** Start **

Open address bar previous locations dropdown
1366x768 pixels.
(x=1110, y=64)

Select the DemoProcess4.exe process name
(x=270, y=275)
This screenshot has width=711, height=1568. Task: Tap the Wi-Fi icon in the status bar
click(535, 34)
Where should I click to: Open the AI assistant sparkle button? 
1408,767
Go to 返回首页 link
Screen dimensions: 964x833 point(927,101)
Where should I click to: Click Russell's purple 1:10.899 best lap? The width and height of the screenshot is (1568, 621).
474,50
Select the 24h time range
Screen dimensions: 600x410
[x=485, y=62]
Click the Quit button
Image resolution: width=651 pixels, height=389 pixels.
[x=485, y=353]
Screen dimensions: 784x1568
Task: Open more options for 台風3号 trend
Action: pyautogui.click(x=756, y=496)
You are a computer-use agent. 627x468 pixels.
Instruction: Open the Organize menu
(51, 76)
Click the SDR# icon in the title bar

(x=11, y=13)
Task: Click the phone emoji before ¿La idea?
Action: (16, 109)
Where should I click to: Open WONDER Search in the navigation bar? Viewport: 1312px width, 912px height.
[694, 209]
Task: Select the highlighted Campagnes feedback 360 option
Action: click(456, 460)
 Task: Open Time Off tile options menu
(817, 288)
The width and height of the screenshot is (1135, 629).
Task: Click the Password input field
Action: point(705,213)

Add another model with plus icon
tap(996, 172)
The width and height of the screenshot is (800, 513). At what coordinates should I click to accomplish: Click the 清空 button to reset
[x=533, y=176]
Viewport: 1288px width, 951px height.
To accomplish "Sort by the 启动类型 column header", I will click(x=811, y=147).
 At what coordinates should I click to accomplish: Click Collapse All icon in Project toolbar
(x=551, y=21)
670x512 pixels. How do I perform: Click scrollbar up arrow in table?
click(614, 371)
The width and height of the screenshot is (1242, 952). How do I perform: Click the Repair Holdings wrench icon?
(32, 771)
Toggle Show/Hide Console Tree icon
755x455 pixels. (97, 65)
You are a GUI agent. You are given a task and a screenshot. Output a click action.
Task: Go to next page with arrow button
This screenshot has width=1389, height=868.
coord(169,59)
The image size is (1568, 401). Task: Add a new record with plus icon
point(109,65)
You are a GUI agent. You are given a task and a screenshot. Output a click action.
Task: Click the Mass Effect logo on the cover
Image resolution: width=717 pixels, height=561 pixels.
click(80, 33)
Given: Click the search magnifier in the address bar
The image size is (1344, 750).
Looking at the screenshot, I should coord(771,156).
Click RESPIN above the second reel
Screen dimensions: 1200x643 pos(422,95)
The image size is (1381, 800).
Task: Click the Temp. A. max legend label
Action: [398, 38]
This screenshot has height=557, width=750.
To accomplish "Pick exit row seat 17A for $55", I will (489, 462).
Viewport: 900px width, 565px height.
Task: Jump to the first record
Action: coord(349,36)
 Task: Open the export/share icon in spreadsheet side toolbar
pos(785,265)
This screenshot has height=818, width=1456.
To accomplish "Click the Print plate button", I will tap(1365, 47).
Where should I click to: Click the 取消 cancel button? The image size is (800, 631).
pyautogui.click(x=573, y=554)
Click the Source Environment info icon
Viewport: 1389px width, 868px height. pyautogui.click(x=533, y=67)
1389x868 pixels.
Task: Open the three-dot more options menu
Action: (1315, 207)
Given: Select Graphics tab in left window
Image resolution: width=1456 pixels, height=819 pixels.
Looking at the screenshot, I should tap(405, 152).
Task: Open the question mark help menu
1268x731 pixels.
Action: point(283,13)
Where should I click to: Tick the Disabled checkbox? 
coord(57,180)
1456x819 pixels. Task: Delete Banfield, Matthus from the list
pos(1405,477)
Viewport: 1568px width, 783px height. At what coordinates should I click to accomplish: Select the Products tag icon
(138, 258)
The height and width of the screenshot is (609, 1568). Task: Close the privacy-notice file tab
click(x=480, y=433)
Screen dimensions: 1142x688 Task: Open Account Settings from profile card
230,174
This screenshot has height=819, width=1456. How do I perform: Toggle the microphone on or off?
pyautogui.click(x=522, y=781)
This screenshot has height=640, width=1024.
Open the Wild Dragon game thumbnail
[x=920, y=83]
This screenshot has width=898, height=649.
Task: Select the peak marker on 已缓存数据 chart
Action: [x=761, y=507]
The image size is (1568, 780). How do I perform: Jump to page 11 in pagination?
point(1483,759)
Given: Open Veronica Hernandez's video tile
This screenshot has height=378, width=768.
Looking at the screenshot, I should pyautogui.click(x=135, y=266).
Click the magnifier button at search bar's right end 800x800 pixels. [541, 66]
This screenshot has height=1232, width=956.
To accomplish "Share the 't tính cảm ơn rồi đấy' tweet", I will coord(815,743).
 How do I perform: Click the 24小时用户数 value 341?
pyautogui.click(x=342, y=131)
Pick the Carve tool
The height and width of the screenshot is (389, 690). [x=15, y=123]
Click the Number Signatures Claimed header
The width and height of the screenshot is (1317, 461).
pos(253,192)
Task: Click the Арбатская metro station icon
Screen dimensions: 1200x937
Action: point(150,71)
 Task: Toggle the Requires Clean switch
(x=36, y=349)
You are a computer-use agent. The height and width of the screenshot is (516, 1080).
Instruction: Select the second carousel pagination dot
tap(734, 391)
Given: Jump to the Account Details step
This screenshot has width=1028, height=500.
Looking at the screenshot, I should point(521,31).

** End **

_Required work_.
Convert every line of the listing above into a JSON array of strings, one string per line, leaving out the blank lines.

_Completed task_.
[
  "Open address bar previous locations dropdown",
  "1366x768 pixels.",
  "(x=1110, y=64)",
  "Select the DemoProcess4.exe process name",
  "(x=270, y=275)",
  "This screenshot has width=711, height=1568. Task: Tap the Wi-Fi icon in the status bar",
  "click(535, 34)",
  "Where should I click to: Open the AI assistant sparkle button? ",
  "1408,767",
  "Go to 返回首页 link",
  "Screen dimensions: 964x833 point(927,101)",
  "Where should I click to: Click Russell's purple 1:10.899 best lap? The width and height of the screenshot is (1568, 621).",
  "474,50",
  "Select the 24h time range",
  "Screen dimensions: 600x410",
  "[x=485, y=62]",
  "Click the Quit button",
  "Image resolution: width=651 pixels, height=389 pixels.",
  "[x=485, y=353]",
  "Screen dimensions: 784x1568",
  "Task: Open more options for 台風3号 trend",
  "Action: pyautogui.click(x=756, y=496)",
  "You are a computer-use agent. 627x468 pixels.",
  "Instruction: Open the Organize menu",
  "(51, 76)",
  "Click the SDR# icon in the title bar",
  "(x=11, y=13)",
  "Task: Click the phone emoji before ¿La idea?",
  "Action: (16, 109)",
  "Where should I click to: Open WONDER Search in the navigation bar? Viewport: 1312px width, 912px height.",
  "[694, 209]",
  "Task: Select the highlighted Campagnes feedback 360 option",
  "Action: click(456, 460)",
  " Task: Open Time Off tile options menu",
  "(817, 288)",
  "The width and height of the screenshot is (1135, 629).",
  "Task: Click the Password input field",
  "Action: point(705,213)",
  "Add another model with plus icon",
  "tap(996, 172)",
  "The width and height of the screenshot is (800, 513). At what coordinates should I click to accomplish: Click the 清空 button to reset",
  "[x=533, y=176]",
  "Viewport: 1288px width, 951px height.",
  "To accomplish \"Sort by the 启动类型 column header\", I will click(x=811, y=147).",
  " At what coordinates should I click to accomplish: Click Collapse All icon in Project toolbar",
  "(x=551, y=21)",
  "670x512 pixels. How do I perform: Click scrollbar up arrow in table?",
  "click(614, 371)",
  "The width and height of the screenshot is (1242, 952). How do I perform: Click the Repair Holdings wrench icon?",
  "(32, 771)",
  "Toggle Show/Hide Console Tree icon",
  "755x455 pixels. (97, 65)",
  "You are a GUI agent. You are given a task and a screenshot. Output a click action.",
  "Task: Go to next page with arrow button",
  "This screenshot has width=1389, height=868.",
  "coord(169,59)",
  "The image size is (1568, 401). Task: Add a new record with plus icon",
  "point(109,65)",
  "You are a GUI agent. You are given a task and a screenshot. Output a click action.",
  "Task: Click the Mass Effect logo on the cover",
  "Image resolution: width=717 pixels, height=561 pixels.",
  "click(80, 33)",
  "Given: Click the search magnifier in the address bar",
  "The image size is (1344, 750).",
  "Looking at the screenshot, I should coord(771,156).",
  "Click RESPIN above the second reel",
  "Screen dimensions: 1200x643 pos(422,95)",
  "The image size is (1381, 800).",
  "Task: Click the Temp. A. max legend label",
  "Action: [398, 38]",
  "This screenshot has height=557, width=750.",
  "To accomplish \"Pick exit row seat 17A for $55\", I will (489, 462).",
  "Viewport: 900px width, 565px height.",
  "Task: Jump to the first record",
  "Action: coord(349,36)",
  " Task: Open the export/share icon in spreadsheet side toolbar",
  "pos(785,265)",
  "This screenshot has height=818, width=1456.",
  "To accomplish \"Click the Print plate button\", I will tap(1365, 47).",
  "Where should I click to: Click the 取消 cancel button? The image size is (800, 631).",
  "pyautogui.click(x=573, y=554)",
  "Click the Source Environment info icon",
  "Viewport: 1389px width, 868px height. pyautogui.click(x=533, y=67)",
  "1389x868 pixels.",
  "Task: Open the three-dot more options menu",
  "Action: (1315, 207)",
  "Given: Select Graphics tab in left window",
  "Image resolution: width=1456 pixels, height=819 pixels.",
  "Looking at the screenshot, I should tap(405, 152).",
  "Task: Open the question mark help menu",
  "1268x731 pixels.",
  "Action: point(283,13)",
  "Where should I click to: Tick the Disabled checkbox? ",
  "coord(57,180)",
  "1456x819 pixels. Task: Delete Banfield, Matthus from the list",
  "pos(1405,477)",
  "Viewport: 1568px width, 783px height. At what coordinates should I click to accomplish: Select the Products tag icon",
  "(138, 258)",
  "The height and width of the screenshot is (609, 1568). Task: Close the privacy-notice file tab",
  "click(x=480, y=433)",
  "Screen dimensions: 1142x688 Task: Open Account Settings from profile card",
  "230,174",
  "This screenshot has height=819, width=1456. How do I perform: Toggle the microphone on or off?",
  "pyautogui.click(x=522, y=781)",
  "This screenshot has height=640, width=1024.",
  "Open the Wild Dragon game thumbnail",
  "[x=920, y=83]",
  "This screenshot has width=898, height=649.",
  "Task: Select the peak marker on 已缓存数据 chart",
  "Action: [x=761, y=507]",
  "The image size is (1568, 780). How do I perform: Jump to page 11 in pagination?",
  "point(1483,759)",
  "Given: Open Veronica Hernandez's video tile",
  "This screenshot has height=378, width=768.",
  "Looking at the screenshot, I should pyautogui.click(x=135, y=266).",
  "Click the magnifier button at search bar's right end 800x800 pixels. [541, 66]",
  "This screenshot has height=1232, width=956.",
  "To accomplish \"Share the 't tính cảm ơn rồi đấy' tweet\", I will coord(815,743).",
  " How do I perform: Click the 24小时用户数 value 341?",
  "pyautogui.click(x=342, y=131)",
  "Pick the Carve tool",
  "The height and width of the screenshot is (389, 690). [x=15, y=123]",
  "Click the Number Signatures Claimed header",
  "The width and height of the screenshot is (1317, 461).",
  "pos(253,192)",
  "Task: Click the Арбатская metro station icon",
  "Screen dimensions: 1200x937",
  "Action: point(150,71)",
  " Task: Toggle the Requires Clean switch",
  "(x=36, y=349)",
  "You are a computer-use agent. The height and width of the screenshot is (516, 1080).",
  "Instruction: Select the second carousel pagination dot",
  "tap(734, 391)",
  "Given: Jump to the Account Details step",
  "This screenshot has width=1028, height=500.",
  "Looking at the screenshot, I should point(521,31)."
]